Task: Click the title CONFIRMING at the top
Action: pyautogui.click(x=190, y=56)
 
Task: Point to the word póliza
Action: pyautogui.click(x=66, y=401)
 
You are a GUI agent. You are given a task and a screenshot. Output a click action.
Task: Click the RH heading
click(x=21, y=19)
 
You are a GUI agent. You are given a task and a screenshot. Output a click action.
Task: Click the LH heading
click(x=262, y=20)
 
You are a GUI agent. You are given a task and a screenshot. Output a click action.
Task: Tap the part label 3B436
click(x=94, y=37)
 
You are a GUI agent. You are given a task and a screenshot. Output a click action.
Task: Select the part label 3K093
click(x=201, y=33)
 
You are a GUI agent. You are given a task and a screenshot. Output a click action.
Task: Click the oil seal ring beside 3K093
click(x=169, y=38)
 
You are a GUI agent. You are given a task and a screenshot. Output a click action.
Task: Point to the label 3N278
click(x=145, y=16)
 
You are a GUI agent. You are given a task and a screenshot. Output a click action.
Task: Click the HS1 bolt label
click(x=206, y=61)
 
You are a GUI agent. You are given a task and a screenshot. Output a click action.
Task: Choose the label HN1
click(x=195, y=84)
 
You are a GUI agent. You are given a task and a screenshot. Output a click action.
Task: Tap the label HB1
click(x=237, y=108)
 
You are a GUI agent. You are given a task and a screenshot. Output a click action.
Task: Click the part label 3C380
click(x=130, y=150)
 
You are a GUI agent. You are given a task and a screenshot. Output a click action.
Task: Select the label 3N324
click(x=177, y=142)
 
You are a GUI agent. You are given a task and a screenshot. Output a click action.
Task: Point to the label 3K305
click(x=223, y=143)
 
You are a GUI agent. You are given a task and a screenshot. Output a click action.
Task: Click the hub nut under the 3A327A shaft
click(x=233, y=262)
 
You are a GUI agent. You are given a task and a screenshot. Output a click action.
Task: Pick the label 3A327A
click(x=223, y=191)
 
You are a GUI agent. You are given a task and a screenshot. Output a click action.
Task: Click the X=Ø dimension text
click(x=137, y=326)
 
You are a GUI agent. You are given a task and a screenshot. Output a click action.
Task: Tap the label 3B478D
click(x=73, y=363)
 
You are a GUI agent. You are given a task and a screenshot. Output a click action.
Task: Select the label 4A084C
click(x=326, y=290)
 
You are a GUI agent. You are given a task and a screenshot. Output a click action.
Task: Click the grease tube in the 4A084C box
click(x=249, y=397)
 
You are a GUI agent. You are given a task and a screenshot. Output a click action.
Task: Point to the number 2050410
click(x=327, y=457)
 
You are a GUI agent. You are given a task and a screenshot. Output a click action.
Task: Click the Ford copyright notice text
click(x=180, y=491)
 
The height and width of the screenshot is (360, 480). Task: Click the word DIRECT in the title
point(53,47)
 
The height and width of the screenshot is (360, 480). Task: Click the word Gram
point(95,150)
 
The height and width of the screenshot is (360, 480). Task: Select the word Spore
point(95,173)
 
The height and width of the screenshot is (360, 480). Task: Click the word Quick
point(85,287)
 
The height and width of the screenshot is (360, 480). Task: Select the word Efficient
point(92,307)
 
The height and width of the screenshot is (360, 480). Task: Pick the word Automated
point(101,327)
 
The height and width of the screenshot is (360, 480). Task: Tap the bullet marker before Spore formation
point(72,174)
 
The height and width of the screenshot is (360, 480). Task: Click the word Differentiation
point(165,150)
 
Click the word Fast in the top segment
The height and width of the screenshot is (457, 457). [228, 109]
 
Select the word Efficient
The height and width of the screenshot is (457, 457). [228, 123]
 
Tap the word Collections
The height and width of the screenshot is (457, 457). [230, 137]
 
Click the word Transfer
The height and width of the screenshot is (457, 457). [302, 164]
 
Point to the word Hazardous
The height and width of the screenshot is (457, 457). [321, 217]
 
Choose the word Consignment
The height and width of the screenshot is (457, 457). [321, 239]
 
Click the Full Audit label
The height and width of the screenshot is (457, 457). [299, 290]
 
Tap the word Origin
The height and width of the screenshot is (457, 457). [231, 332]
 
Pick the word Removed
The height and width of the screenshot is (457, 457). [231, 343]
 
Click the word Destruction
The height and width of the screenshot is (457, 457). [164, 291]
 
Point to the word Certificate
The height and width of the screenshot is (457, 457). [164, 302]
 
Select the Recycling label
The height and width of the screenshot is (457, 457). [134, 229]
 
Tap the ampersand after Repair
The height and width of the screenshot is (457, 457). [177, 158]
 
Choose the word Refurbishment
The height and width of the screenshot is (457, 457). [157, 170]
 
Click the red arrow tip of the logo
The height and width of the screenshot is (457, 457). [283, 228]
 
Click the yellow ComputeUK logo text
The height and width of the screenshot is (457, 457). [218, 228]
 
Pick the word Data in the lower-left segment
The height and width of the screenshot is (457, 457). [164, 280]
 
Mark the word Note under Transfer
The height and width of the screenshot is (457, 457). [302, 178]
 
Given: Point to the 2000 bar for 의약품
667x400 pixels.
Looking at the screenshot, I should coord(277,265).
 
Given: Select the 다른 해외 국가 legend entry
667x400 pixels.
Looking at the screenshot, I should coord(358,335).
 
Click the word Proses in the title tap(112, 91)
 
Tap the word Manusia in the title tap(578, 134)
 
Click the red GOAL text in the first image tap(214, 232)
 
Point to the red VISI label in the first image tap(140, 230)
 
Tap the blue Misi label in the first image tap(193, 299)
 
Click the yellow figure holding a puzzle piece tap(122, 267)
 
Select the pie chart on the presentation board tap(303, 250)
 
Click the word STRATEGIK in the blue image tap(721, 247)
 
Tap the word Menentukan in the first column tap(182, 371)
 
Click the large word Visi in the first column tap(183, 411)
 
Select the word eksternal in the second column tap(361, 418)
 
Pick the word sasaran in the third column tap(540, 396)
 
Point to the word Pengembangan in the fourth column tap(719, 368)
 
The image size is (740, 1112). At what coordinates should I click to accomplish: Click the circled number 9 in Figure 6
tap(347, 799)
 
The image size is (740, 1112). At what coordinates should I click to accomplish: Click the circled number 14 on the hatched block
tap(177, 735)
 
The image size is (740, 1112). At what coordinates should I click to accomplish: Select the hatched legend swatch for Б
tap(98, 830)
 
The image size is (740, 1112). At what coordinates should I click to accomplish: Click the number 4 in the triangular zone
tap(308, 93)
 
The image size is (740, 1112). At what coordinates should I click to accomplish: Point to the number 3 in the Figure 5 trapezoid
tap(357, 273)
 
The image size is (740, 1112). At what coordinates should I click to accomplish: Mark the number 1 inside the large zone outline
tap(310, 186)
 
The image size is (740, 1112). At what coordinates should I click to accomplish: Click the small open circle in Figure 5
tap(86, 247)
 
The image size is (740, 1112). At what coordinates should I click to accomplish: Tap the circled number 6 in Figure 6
_ _ _ _ _ _ _
Render the items as a numbered list with blank lines left out, from the line with "Choose the word Consignment" up to and including the line with "457). [231, 343]".

Full output:
1. Choose the word Consignment
2. The height and width of the screenshot is (457, 457). [321, 239]
3. Click the Full Audit label
4. The height and width of the screenshot is (457, 457). [299, 290]
5. Tap the word Origin
6. The height and width of the screenshot is (457, 457). [231, 332]
7. Pick the word Removed
8. The height and width of the screenshot is (457, 457). [231, 343]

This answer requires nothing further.